While clinicians believe that generator artificial intelligence (AI) tools to support medical decision-making are valuable, they also recognize that their colleagues using the technology are less skilled, research shows.
In the experiment, physicians who used generative AI as their primary decision-making tool received physicians who received significantly lower ratings for clinical skills, competence, and overall healthcare experience provided compared to physicians who had no AI at all (Johns Hopkins University, Baltimore, MD) and physicians who received significantly lower ratings for clinical skills, competence, and overall healthcare experience provided compared to paper reports from the Koleglug Report. Recently published online in NPJ Digital Medicine.
Framing AI only as validation aid improved the rating somewhat, but even worse than the ratings of doctors who did not support the tool.
“As AI tools become more commonly used in healthcare and medicine, I think this really just shows that there is a barrier to challenges, an increase in adoption and use.”
“But it also emphasizes the need for a thoughtful approach to its implementation,” she added. “People need to understand the specific AI tools we use – what it does and how it helps – make sure it's fair in its use, it helps, and it doesn't exacerbate the problems and disparities that it may exist.”
Since the introduction of ChatGPT in November 2022, the use of generator AI has increased dramatically worldwide, including within the medical community. In early 2024, researchers found that over 70% of healthcare organizations were either heading towards AI adoption or already integrated into their workflows.
Old computerized tools designed to aid clinical decision-making have faced a variety of barriers, but the generator AI is “showing a major change with the ability to process free-form, unstructured data, generate human-like responses, provide rapid insights, and provide more flexible and accessible tools,” writes Yang et al.
However, medical AI applications remain somewhat limited, with researchers suggesting that one potential barrier is concerns among physicians that their reputation will be hit by the use of the tool.
People need to understand the specific AI tools we use. Lisa Wolf
Yang, Wolves, and colleagues explored the possibility of a randomised experiment that included 276 clinicians, including 178 physicians, 28 fellows/residents, 60 advanced practice providers and 10 other clinical roles through the Johns Hopkins Medical System. Participants were presented with randomized vignettes for physicians to evaluate patients with diabetes, recommend new antihydropronemia medications, and view them within three different contexts.
- Using Generated AI (Control)
- Generation AI used key decision making tools
- Generated AI used to validate clinical evaluations of physicians
On the scale of 1-7, physicians who used AI for key decisions received a lower rating of clinical skills compared to those who did not use AI (average 3.79 vs. 5.93; p <0.001). Physicians who used AI for validation were classified between the two (average 4.99).

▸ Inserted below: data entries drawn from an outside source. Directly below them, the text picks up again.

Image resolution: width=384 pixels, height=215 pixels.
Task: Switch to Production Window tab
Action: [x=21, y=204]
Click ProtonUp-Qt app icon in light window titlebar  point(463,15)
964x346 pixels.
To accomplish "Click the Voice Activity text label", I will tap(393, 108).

This pattern was also seen for assessment of competence and overall healthcare experience, but these were mediated by assessment of clinical skills. IE, negative ratings of clinical skills also lowered ratings for these domains.
Weakness or strength?
The findings state that “the literature that receives broader advice shows that reliance on external input is perceived as a weakness rather than strength.”

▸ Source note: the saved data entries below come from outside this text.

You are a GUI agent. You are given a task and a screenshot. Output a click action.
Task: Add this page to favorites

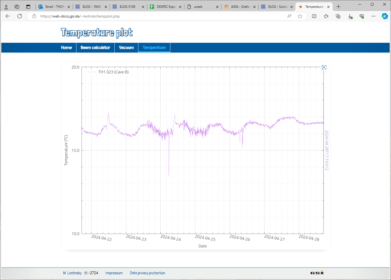tap(300, 16)
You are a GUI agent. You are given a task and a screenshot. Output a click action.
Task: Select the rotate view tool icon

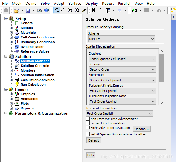(x=57, y=10)
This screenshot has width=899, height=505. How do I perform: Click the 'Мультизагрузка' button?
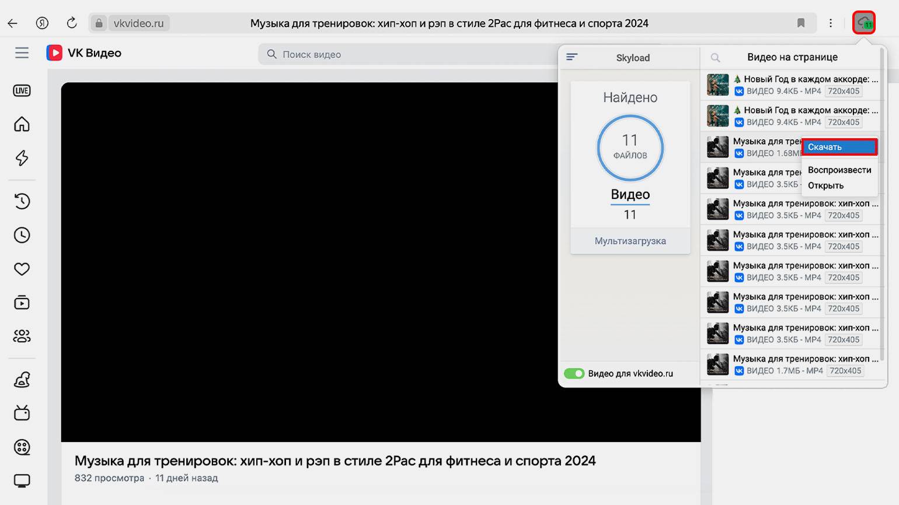point(630,241)
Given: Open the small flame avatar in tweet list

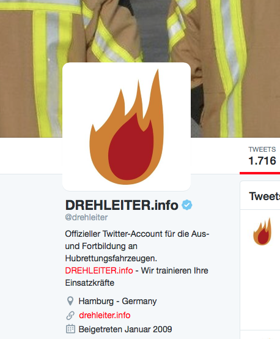Looking at the screenshot, I should coord(262,232).
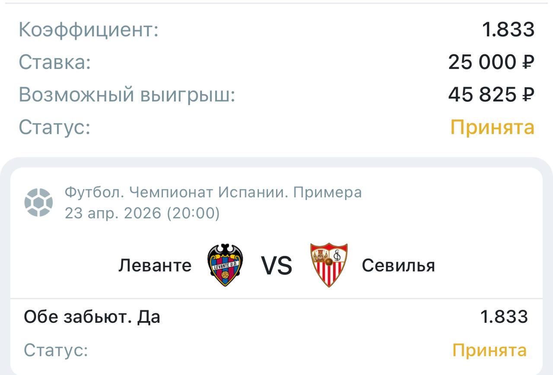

It is despite the fact that clinicians participating in the study rated the generated AI as helpful in ensuring the accuracy of physician clinical assessments, both overall (average 4.30) and when the AI tools are customized for their own institutions (average 4.96).

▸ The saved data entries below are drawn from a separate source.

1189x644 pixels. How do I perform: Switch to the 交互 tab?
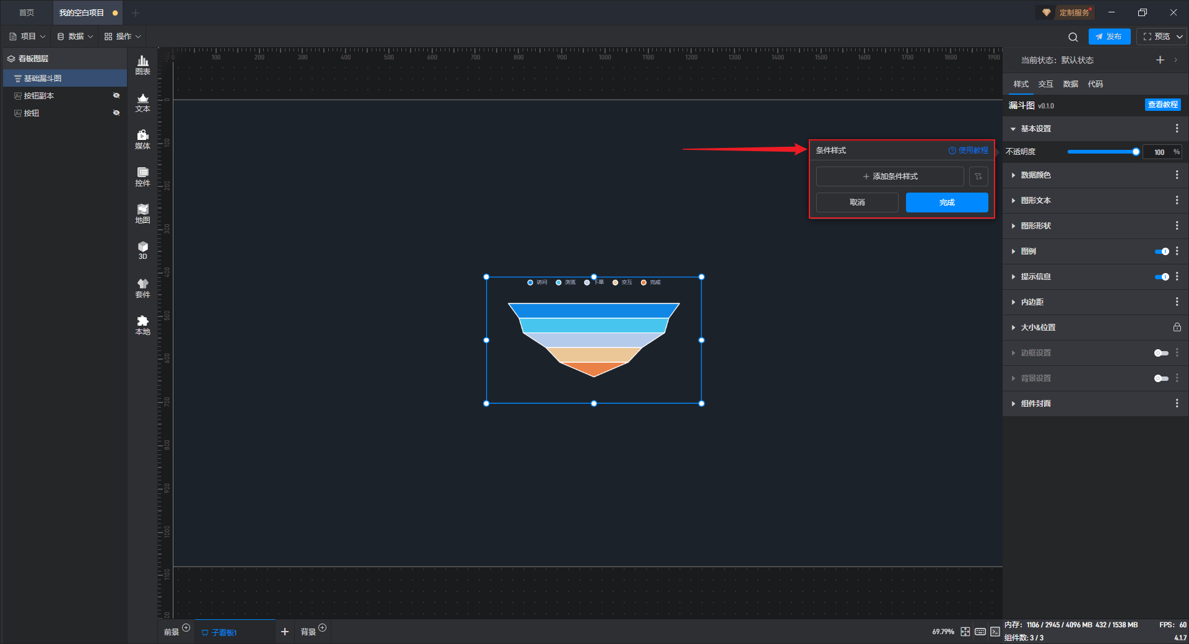pos(1045,84)
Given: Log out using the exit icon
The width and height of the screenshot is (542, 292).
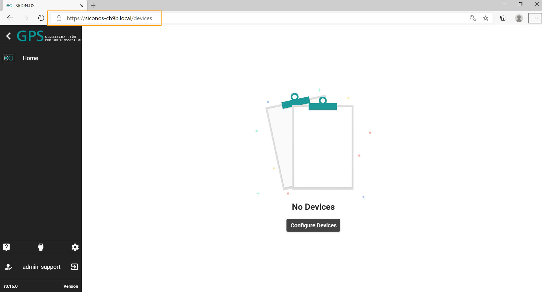Looking at the screenshot, I should (74, 267).

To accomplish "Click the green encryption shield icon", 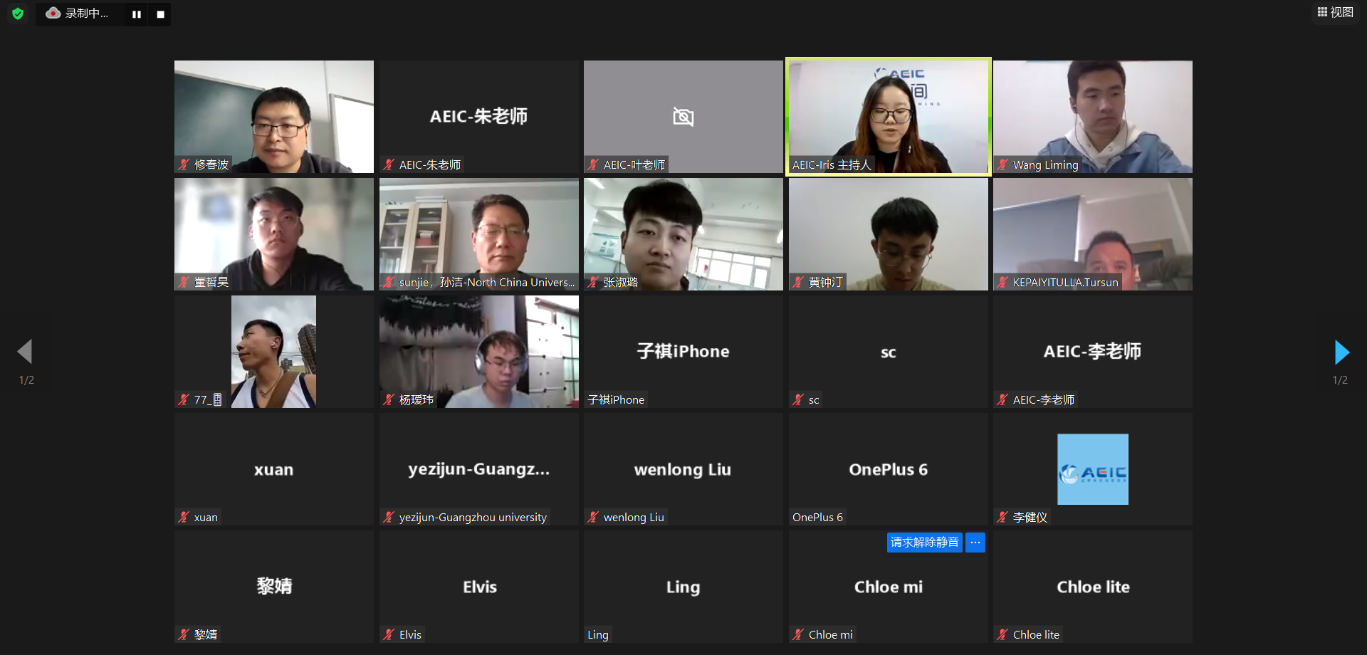I will coord(18,14).
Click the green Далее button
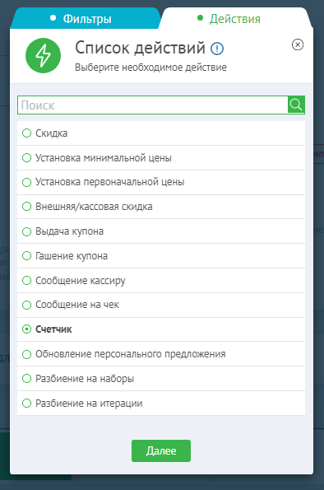The image size is (324, 490). [x=161, y=451]
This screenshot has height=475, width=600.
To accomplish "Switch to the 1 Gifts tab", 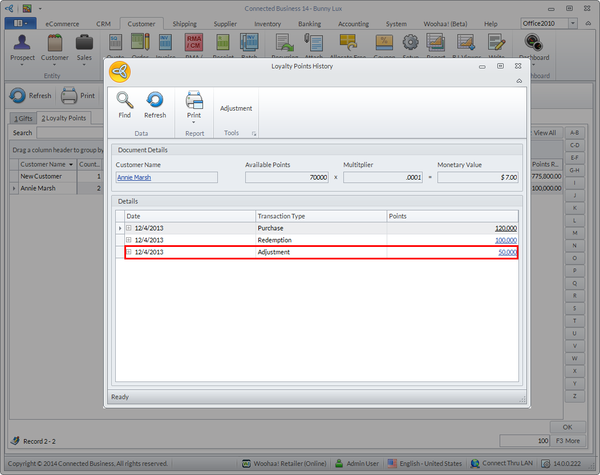I will pos(23,118).
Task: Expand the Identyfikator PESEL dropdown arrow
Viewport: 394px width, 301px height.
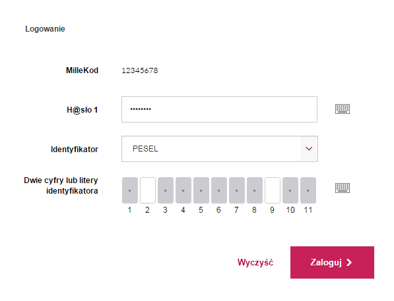Action: tap(309, 149)
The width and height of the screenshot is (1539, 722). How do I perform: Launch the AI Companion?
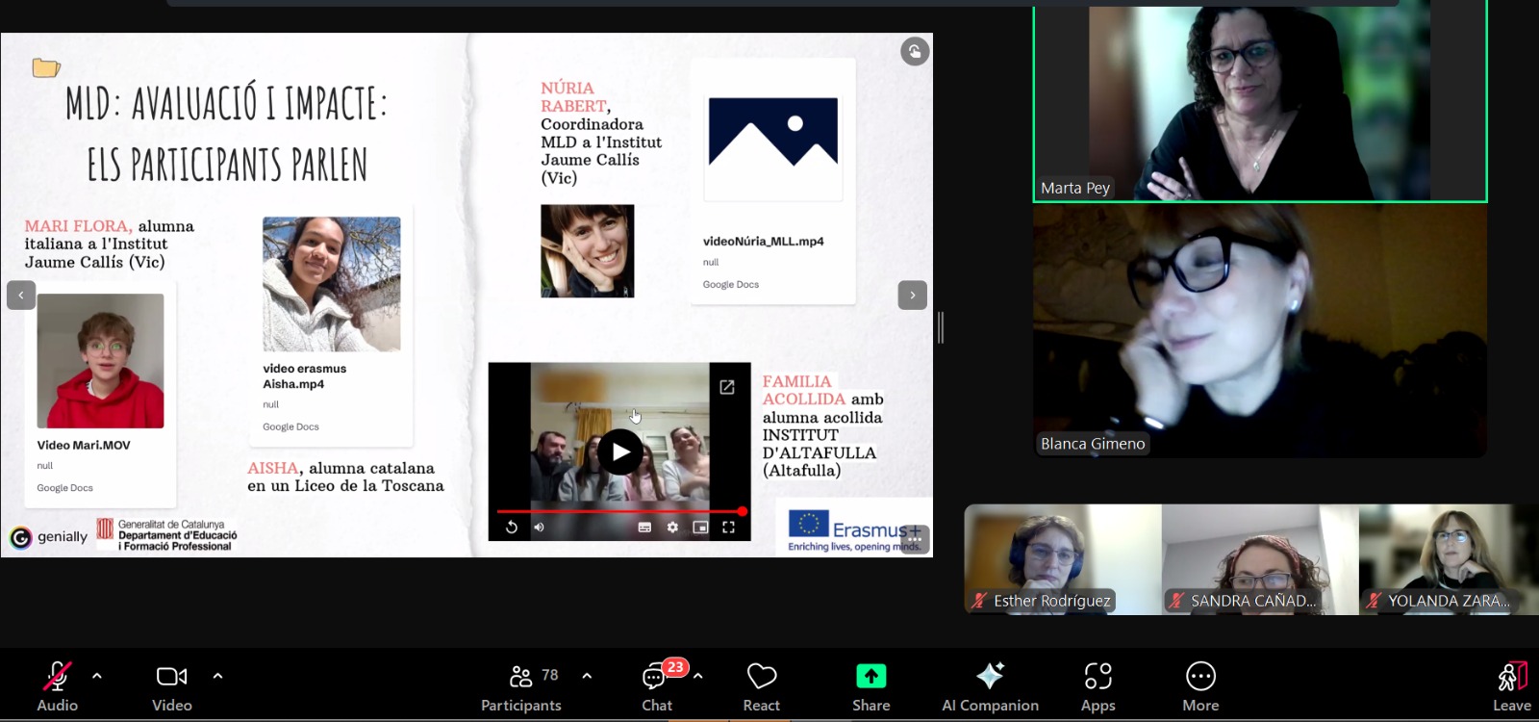pyautogui.click(x=990, y=686)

“These findings suggest that clinicians consider genai useful, but their use may have a negative impact on peer assessment,” writes Yang et al.
And that's not necessarily fair, Wolf said. “I think that with AI and genai becoming more ubiquitous, more people will use it. And I think our perspective and approach to this must change.”
For example, for rural primary care physicians without many experts, generative AI, for example, could prove to be a very useful resource in certain cases, Wolf said.
However, she noted that there is still a huge gap between the development of AI tools and clinical implementation. “But I think that will change over the next few years,” she said. “The way we perceive this and how to implement it must be very thoughtful. But we must also start working with AI and training the next generation of doctors on how to safely and effectively use AI.